Der Künstler begegnet uns gleichsam als Mann der Straße, nicht etwa bei der Arbeit im Atelier, sondern als Beobachter seiner zeitgenössischen Umgebung, der öffentlichen, sozialen und medialen Realität. Als Bürger in Hut und Mantel komponiert sich Scholz in den Bildvordergrund. Die Kulisse seines Auftritts bildet eine Litfaßsäule, auf der Ankündigen diverser Unterhaltungsangebote kleben: Beworben werden ein Tanzabend, bei dem „das dickste Weib Europas“ auftreten wird, und Sportereignisse. Neben der Litfaßsäule erkennt man links im Hintergrund eine Benzin-Zapfsäule, das Schaufenster eines Autohändlers und einen darin ausgestellten Mercedes.

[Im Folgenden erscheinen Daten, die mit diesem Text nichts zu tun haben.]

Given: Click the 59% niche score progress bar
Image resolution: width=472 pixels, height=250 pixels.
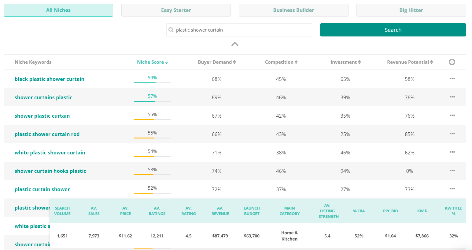Looking at the screenshot, I should (152, 83).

So mondän und modern diese Szenerie anmuten mag, sie ist von einer befremdlich unwirklichen Lichtstimmung geprägt: Der Künstler wird von rechts durch scharfes Seitenlicht beleuchtet, im Schaufenster kommt das Licht jedoch von links. Im Moment dieser malerischen „Selbstaufnahme“ ist Scholz schon seit drei Jahren Lehrer an der Karlsruher Kunstakademie und damit auf dem Höhepunkt seiner Karriere. Er unterrichtet dort bis 1933. Dann verfemten ihn die Nationalsozialisten als „entarteten Künstler“ und entfernten ihn aus dem Amt.